Source extract:
━━━━━━━━━━━━━━━━━━━━━━━━━━━━━━

Home » SA’s VAT reversal: Legal implications and fiscal outlook

SA’s VAT reversal: Legal implications and fiscal outlook

by Richard van Staden

By Tarryn-Leigh Solomons

South Africa’s National Treasury has confirmed that a revised national budget will be tabled on 21 May, with a continued emphasis on stabilising public debt. This follows the government’s decision to reverse its proposed VAT increase – a move with far-reaching legal and economic consequences. Originally intended to raise VAT from 15% to 17, the proposal was withdrawn amid strong opposition in the coalition government. The reversal leaves a projected R75 billion hole in the medium-term fiscal framework, forcing Treasury to consider new revenue streams and potential cuts to government spending.

Jordan Mulindi, Tax Attorney at Latita Africa, emphasises the legal process involved in such fiscal changes. “In South Africa, any change to the VAT rate must be enacted through an act of Parliament, specifically an amendment to the Rates and Monetary Amounts and Amendment of Revenue Laws Act,” Mulindi explains. “While the VAT hike was announced in the Budget Speech, this reversal has not. Parliament must pass the relevant amendment bill before it becomes effective.”

The withdrawal of the VAT increase also affects businesses. Some companies may incur additional costs to reverse pricing structures that had already been updated in preparation for the VAT increase. “Businesses benefit from price stability,” Mulindi notes. “This reversal would foreseeably mean avoiding system updates, contractual adjustments, and potential customer disputes linked to VAT changes.”

━━━━━━━━━━━━━━━━━━━━━━━━━━━━━━

Listed records:
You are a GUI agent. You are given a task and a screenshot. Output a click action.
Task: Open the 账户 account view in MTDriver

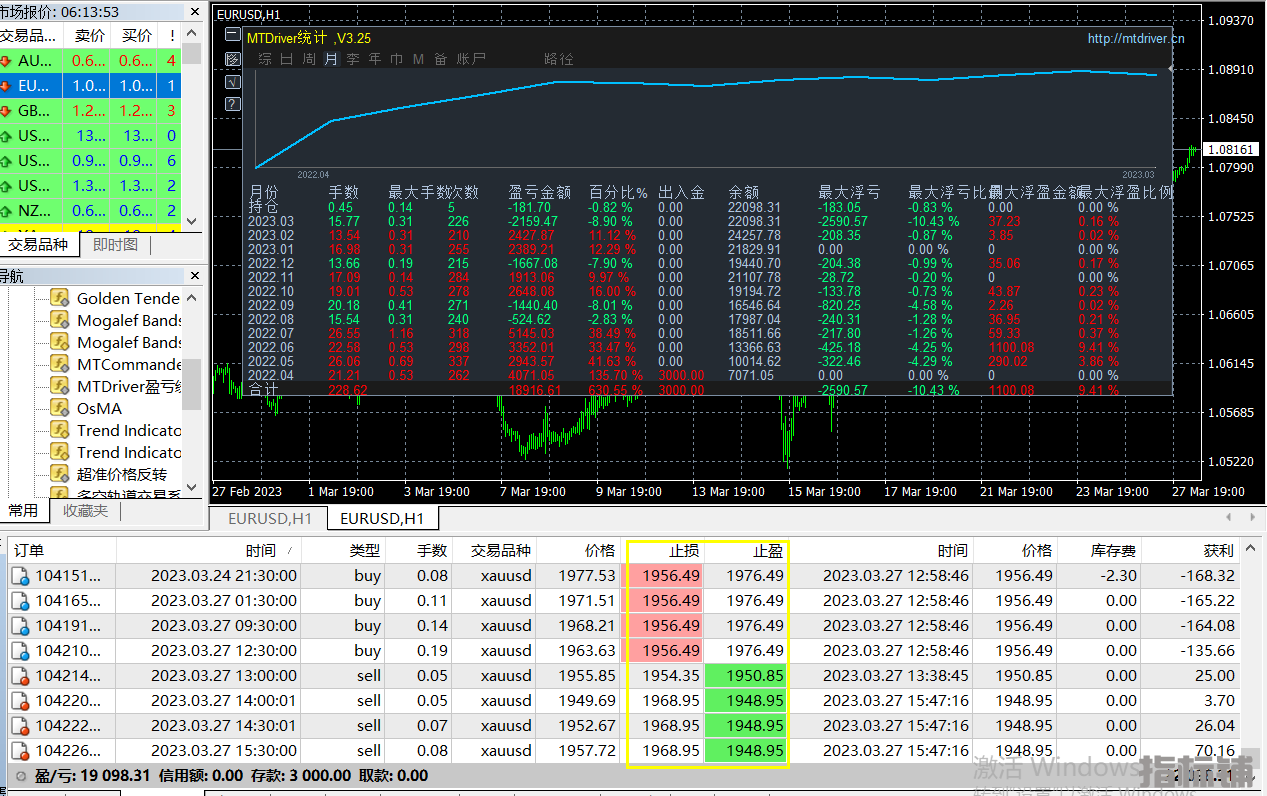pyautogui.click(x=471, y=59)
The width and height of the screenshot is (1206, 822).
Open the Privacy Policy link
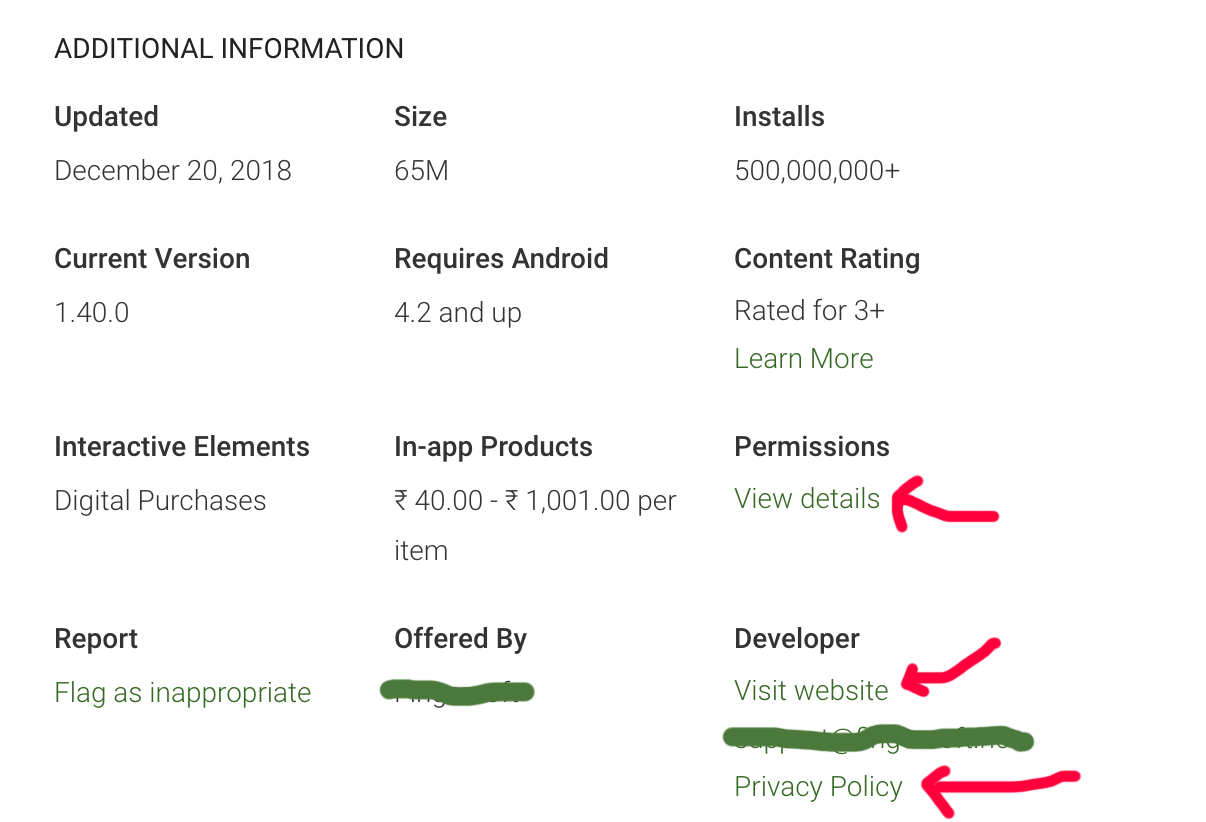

━━━━━━━━━━━━━━━━━━━━━━━━━━━━━━

Task requirements:
1. According to the VAT reversal article, on what date will the revised national budget be tabled?
2. Decide whether each statement below agrees with the VAT reversal article, answering yes or no and quoting the words of the article that decide it.
(a) Withdrawing the VAT increase leaves a projected R75 billion hole in the medium-term fiscal framework.
(b) The reversal of the VAT hike was announced in the Budget Speech.
(c) Mulindi says that businesses benefit from price stability.
3. Return the passage of the VAT reversal article between "South Africa’s National" and "to government spending.", inclusive.

Answers to the tasks:
1. On 21 May.

2.
(a) Yes: "The reversal leaves a projected R75 billion hole in the medium-term fiscal framework"
(b) No: "While the VAT hike was announced in the Budget Speech, this reversal has not."
(c) Yes: "“Businesses benefit from price stability,” Mulindi notes."

3.
South Africa’s National Treasury has confirmed that a revised national budget will be tabled on 21 May, with a continued emphasis on stabilising public debt. This follows the government’s decision to reverse its proposed VAT increase – a move with far-reaching legal and economic consequences. Originally intended to raise VAT from 15% to 17, the proposal was withdrawn amid strong opposition in the coalition government. The reversal leaves a projected R75 billion hole in the medium-term fiscal framework, forcing Treasury to consider new revenue streams and potential cuts to government spending.